The Emperor and his Trigon cohorts ruled this Empire with a heavy hand. They allowed no one to make a voyage of exploration or invent anything -- not even a mousetrap -- without Imperial say-so. Until the Iskander arrived.

As a team of resource scientists and engineers sent to develop the technical infrastructure on N-3, it had been a foregone conclusion they’d set themselves up to do the same here. They’d landed in Sweden -- called Tarnland on Gaia -- and intervened in a war of independence to ingratiate themselves with the Autarch and his nobles. Now his father, Henrik Matah PhD PEng, ran a modern steelworks and factory complex -- well almost modern. The Old Man had decided on a gradual development in order to train the locals to carry on the Iskander legacy. These people could learn steam engines and iron founding; whereas semiconductors, nuclear physics, and bioengineering were right out of everyone’s league. Damned hard to find enough of these dumb Gaians who could learn to swing a wrench without stripping every thread in sight. And even half the Iskanders were lost in anything more complex than matrix algebra.

So the Empire was out to get them. Gisel had experienced trouble with some heavy called Zagdorf, and the Imperial army had intervened in the war Iskander was helping its Tarnland ally win. Whomped the bastards at sea, though. The Empire ships were small sailing ships armed with a mess of mismatched cannon, so Father’s updated warships from the Napoleonic era had swept them from the Inland Sea. Baltic, that was. Yeah, sailing ships -- all the locals knew, except for the few steamships Iskander and the Felger Partnership had put to sea in the past eighteen months.

In the past year they’d made a big jump in production, now they had the Felger family enterprise to help move the products of Iskander factories. The Felgers were locals who owned the biggest trading, banking, and mining business in European Gaia. Gisel had been instrumental in getting the family on their side, probably because she could twist the Baron and his nephew Yohan around her little finger. Yohan was her new lover, the third she’d had since hitting the planet, and she insisted she was going to marry this one. She’d said that before. Good luck to the girl. She certainly carried more than her share of the load down there on the surface.
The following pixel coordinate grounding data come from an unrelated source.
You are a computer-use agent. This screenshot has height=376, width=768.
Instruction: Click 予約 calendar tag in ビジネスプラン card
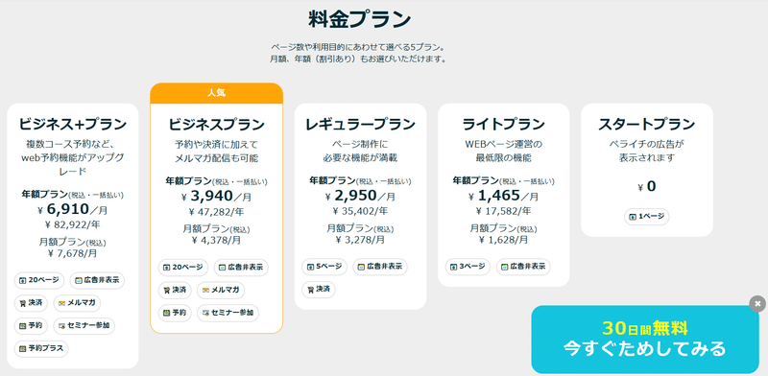coord(175,313)
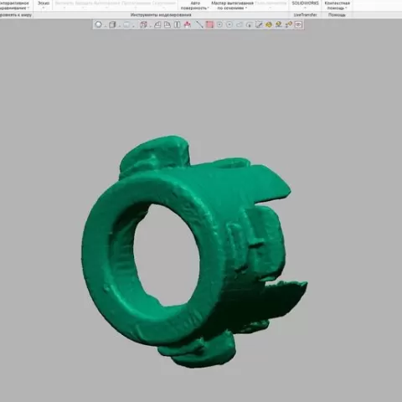Select the diagonal line measure tool

click(x=199, y=24)
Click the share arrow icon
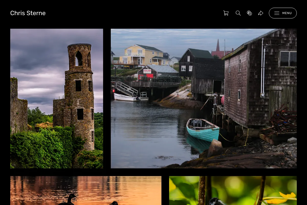 (261, 13)
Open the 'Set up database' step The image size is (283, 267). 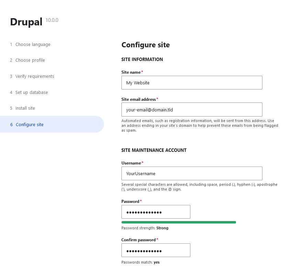tap(32, 92)
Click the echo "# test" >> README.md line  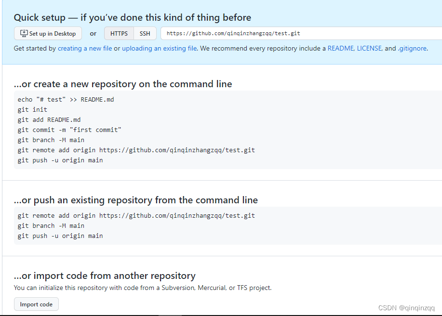[x=66, y=100]
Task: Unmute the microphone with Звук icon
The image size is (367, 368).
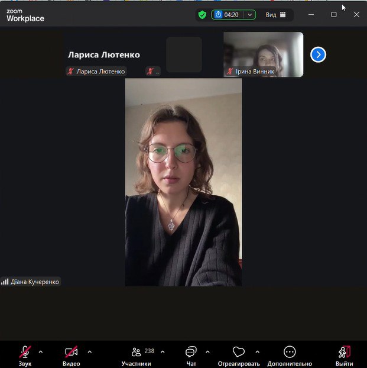Action: pyautogui.click(x=25, y=352)
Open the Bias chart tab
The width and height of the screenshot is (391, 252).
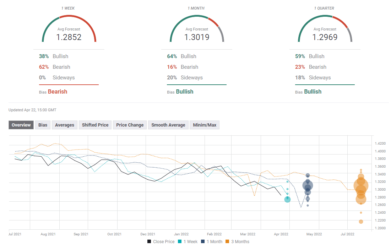43,125
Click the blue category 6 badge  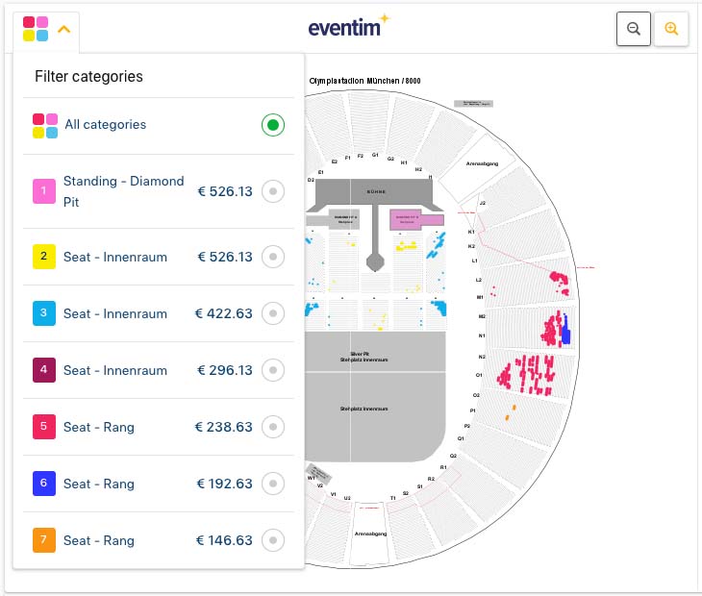(x=44, y=484)
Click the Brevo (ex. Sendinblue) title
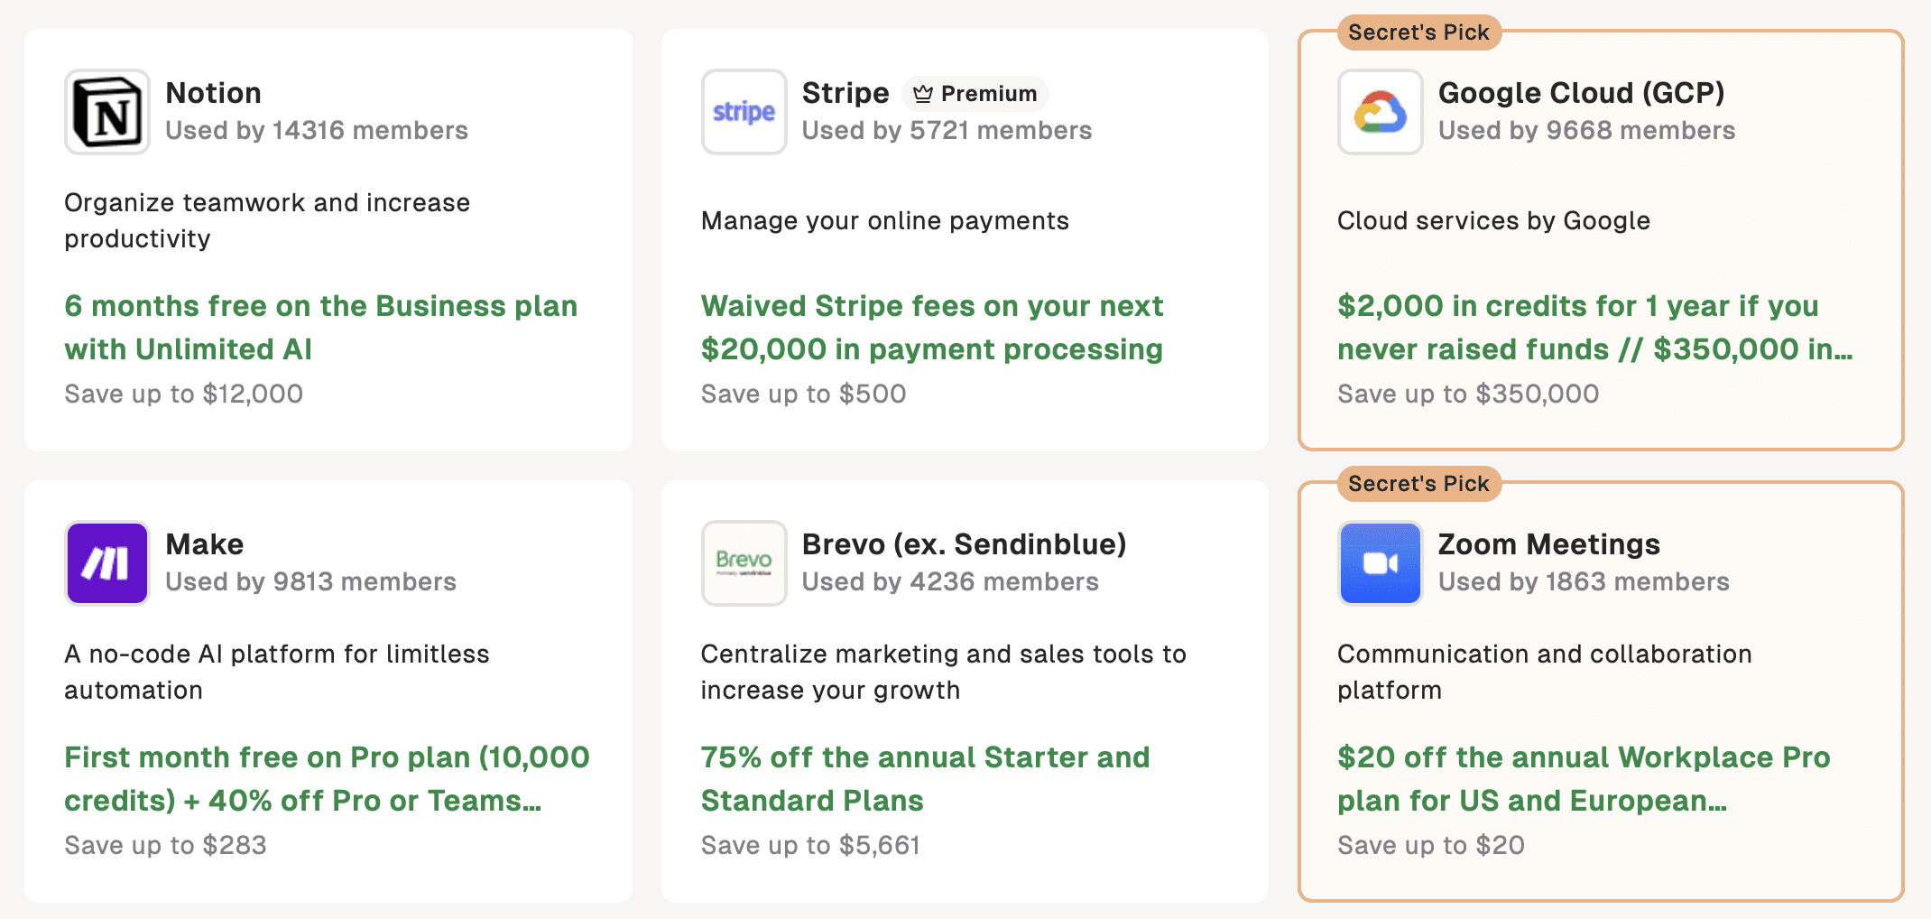The image size is (1931, 919). 964,543
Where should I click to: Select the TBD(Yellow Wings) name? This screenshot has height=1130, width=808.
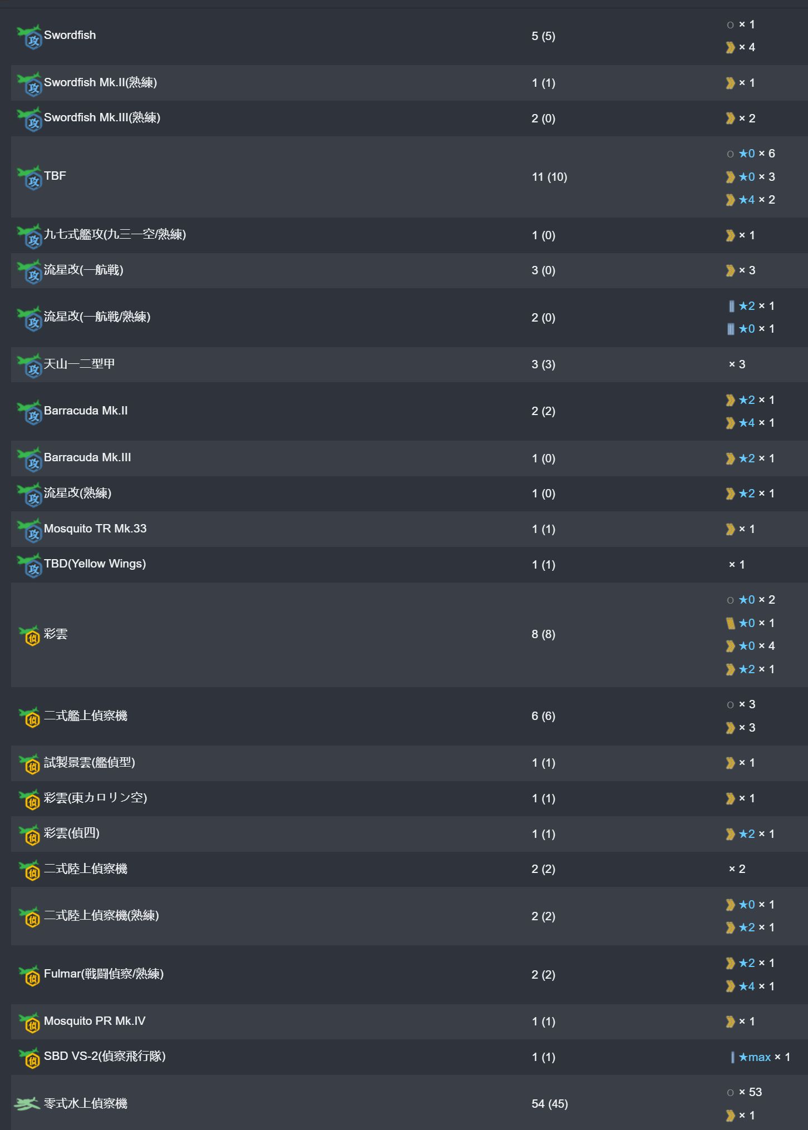95,564
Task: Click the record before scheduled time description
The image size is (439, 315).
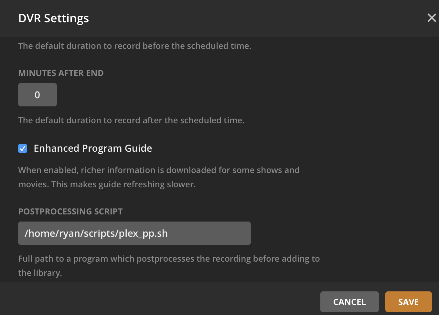Action: pyautogui.click(x=134, y=46)
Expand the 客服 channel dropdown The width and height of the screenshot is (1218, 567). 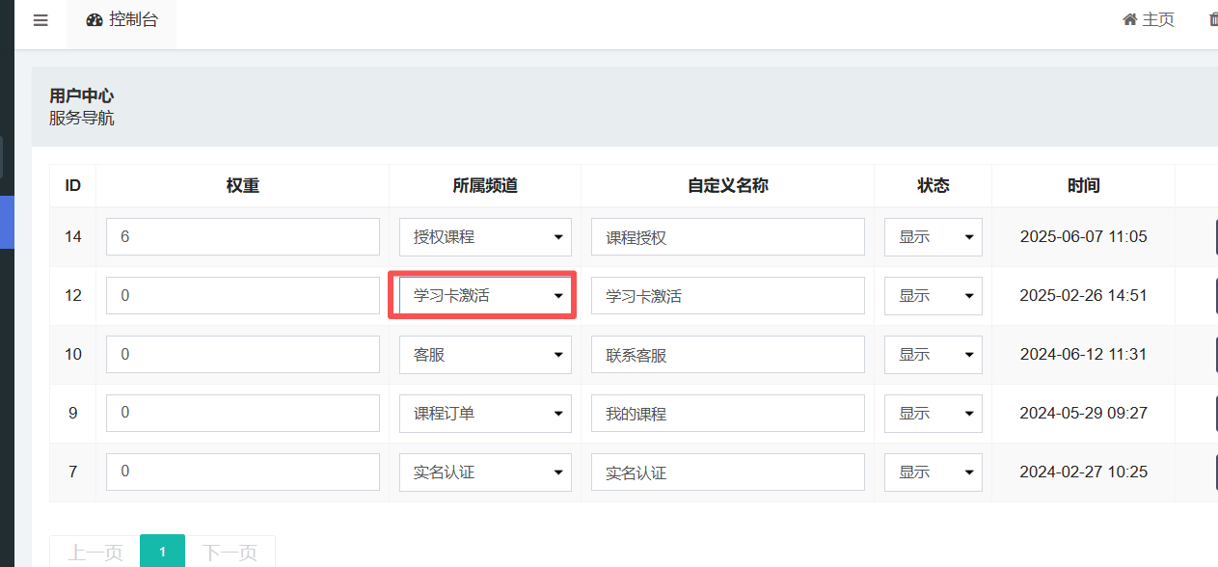click(485, 355)
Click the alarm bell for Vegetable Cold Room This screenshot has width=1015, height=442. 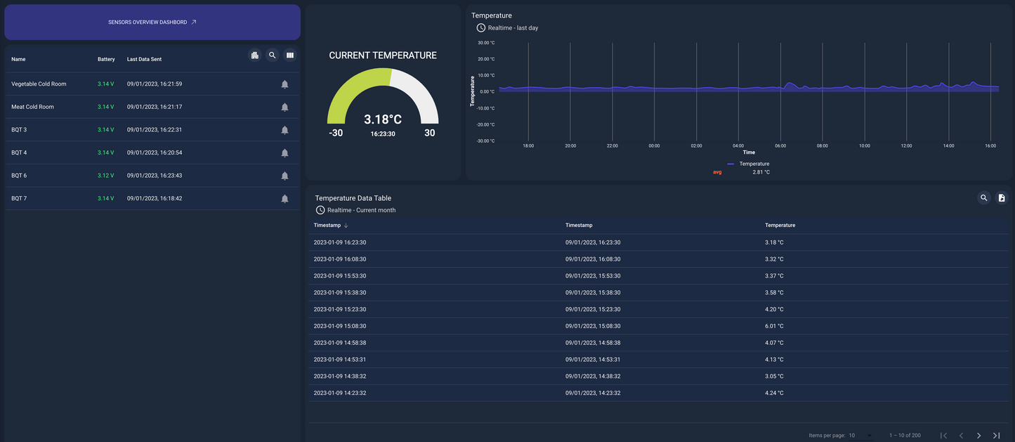click(x=284, y=84)
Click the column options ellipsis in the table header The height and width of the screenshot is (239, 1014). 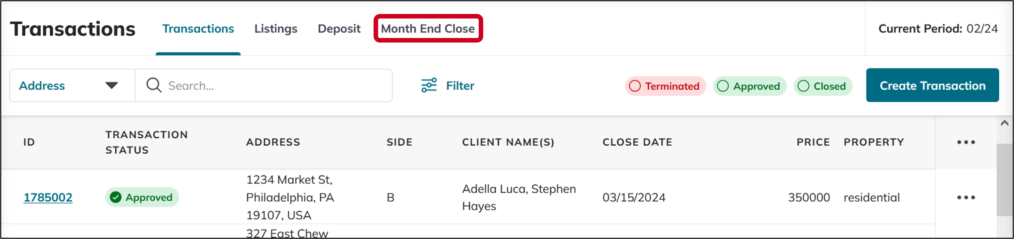966,142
The warning chime came again; that meant the Intruder was about to launch. He’d better get back to work and quit staring out at Gaia floating amid the stars. With only six people who could work on the space plane, out of a hundred off-worlders, it had taken two months to complete a thousand-hour overhaul. Intruder was their lifeline, the shuttle between the Iskander in its stationary orbit and the surface. He hated the surface, so why did he feel so claustrophobic whenever Intruder left? If anything happened to it, he’d be even more stranded than his sister below, immersed in Gaian society.

Iskander had no fuel to move out of orbit, and couldn’t enter the atmosphere. Father had said it would take at least ten years to build and send a rocket up from the surface -- and he had no people to spare to work on such a project. Every person they had was stretched to the limit keeping what infrastructure they already possessed working. With only a hundred people trying to make over the whole world, they hit their heads against a wall as often as they made a breakthrough. Every small movement was a victory.